Do pátio vimos dois paraquedas caindo além da margem direita do Rio Mogi-Guaçú, muito além dos terrenos da escola. Leão e o Major Remy haviam ejetado! Todos se reuniram no pátio aberto– até Touro Sentado e seu séquito – enquanto o helicóptero ia buscar os paraquedistas. Surpreendentemente, do nada, surgiu a esposa de Touro Sentado. Deu-lhe uma espinafração enorme e sem nenhum sentido porque “… um avião havia caído nos fundos de casa!” A mim me mandaram fazer um relatório.

Na sexta-feira, depois do almoço, ocorria o FEBEAPI . Na entrada, o Azakura (Oficial QAV – Encarregado da manutenção) me entregou o achado da manutenção. Haviam examinado meu avião (o 82) e encontrado os cabos de comando de profundor excessivamente frouxos. Examinaram a frota toda e somente dois aviões tinham a tensão correta nestes cabos. O Leão não podia sair do parafuso! O meu ego foi para as alturas! Touro Sentado abriu o FEBEAPI.

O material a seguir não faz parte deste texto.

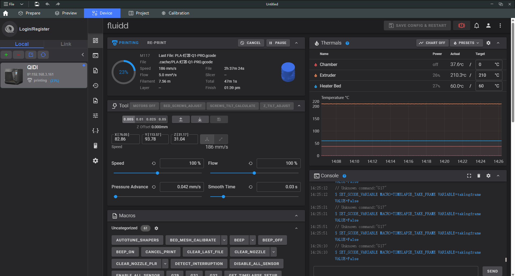Pause the current print
515x276 pixels.
278,43
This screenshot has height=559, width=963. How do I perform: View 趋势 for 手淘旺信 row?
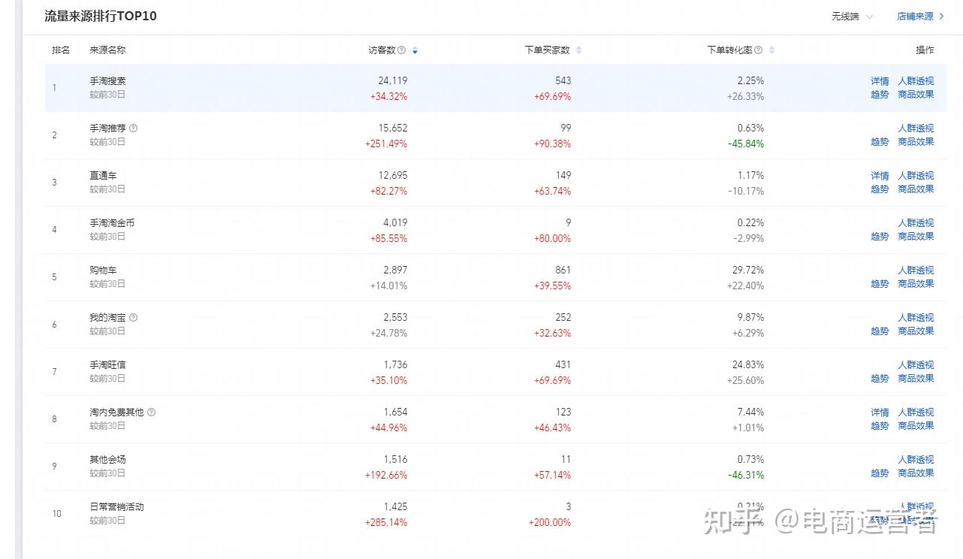point(880,379)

Fez, o Comandante do DPEAER, duas bobagens naquele dia: 1- Disse que ia mandar verificar se o Leão estava na área de instrução para cobrar – ou não – dele, o avião do qual ejetara; e 2- deu-me, a pedido, a palavra.

Aqui cabe, outra vez, um parêntese. Numa destas lamentáveis reuniões semanais anteriores, Touro Sentado havia dado uma ordem cretina e insustentável: quando os T-6, até os T-21, demonstrarem que vão entrar em cavalo-de-pau , em vez de contrariar o movimento, os instrutores deveriam colaborar com a intenção do avião, exatamente como ele, Touro Sentado, fazia quando era instrutor em Stearmans. Opôs-se João Jorge Bertoldo Glaser, aquele mesmo que, em voo, havia trazido ao pouso um T-6 ausente cerca de 10 polegadas de uma das pás de hélice! De nada serviu a objeção. A ordem permaneceu. Na segunda-feira seguinte quebraram-se dez aviões. A instrução aérea parou. São Bartolomeu andou por lá! Fim do parêntese.

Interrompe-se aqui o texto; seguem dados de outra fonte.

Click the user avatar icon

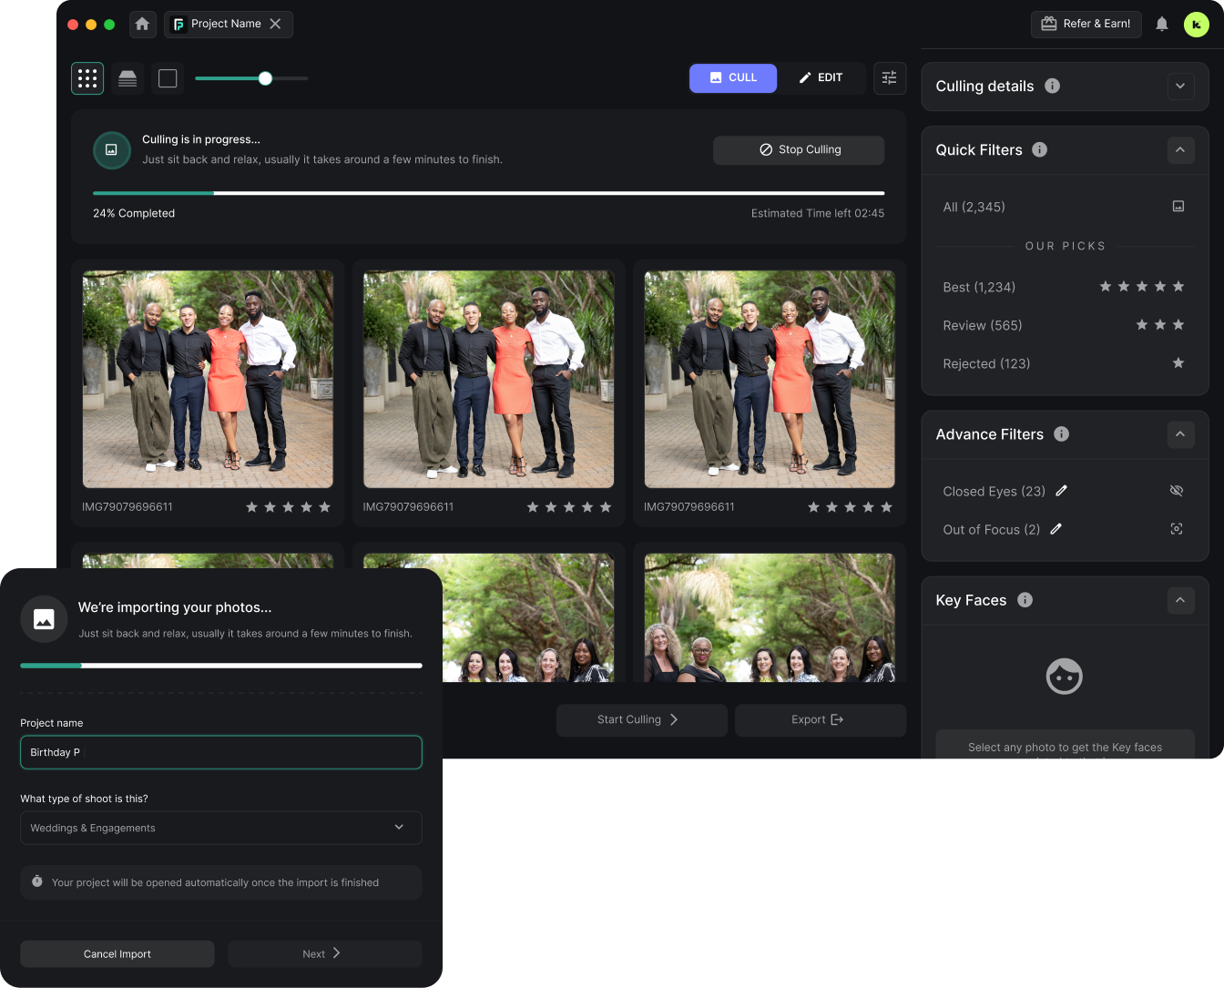(x=1196, y=25)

Depois que Touro Sentado enunciou a sua decisão de cobrar o avião do Leão, se estivesse voando “nos fundos da casa dele”, no dizer de sua esposa, deu azo à minha contestação. Ele deixou-me falar – Grande erro!.

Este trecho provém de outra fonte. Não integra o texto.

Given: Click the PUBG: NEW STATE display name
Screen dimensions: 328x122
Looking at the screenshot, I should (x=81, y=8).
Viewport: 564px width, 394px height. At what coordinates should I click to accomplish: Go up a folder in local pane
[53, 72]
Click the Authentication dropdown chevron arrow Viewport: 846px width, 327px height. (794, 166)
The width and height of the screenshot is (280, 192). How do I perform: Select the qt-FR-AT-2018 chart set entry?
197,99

“Esse Comando não desconhece que o mesmo evento ocorreu comigo, minutos antes de o Ten. Leão ejetar. Está gravado que eu passei dos 10.000 pés durante o tombo sem controle; e que esta é a altura mínima para ejeção, nestes casos. Por óbvio, o DPEAer devia ter perdido dois T-37 naquela hora, não um só! O meu avião, o 0882, foi examinado de ponta-a-ponta e encontraram cabos-de-comando de profundor folgados muito além da tolerância. Não havia como sair do parafuso! A manutenção inspecionou toda a frota quanto a tensão de cabos-de-comando – E TODOS OS CABOS DE PROFUNDOR ESTAVAM FROUXOS! A ficha de inspeção omitiu este passo, causando o acidente do Ten. Leão. Se esse Comando resolver cobrar o avião do qual o Leão ejetou, por dever de lógica e de coerência, vai descarregar o 0882, no mesmo boletim e me dar a propriedade dele. Eu dou o 82 ao Leão, ele paga ao Senhor e ficamos todos quites!”

Levei uma cadeiazinha… Nunca mais se falou no assunto!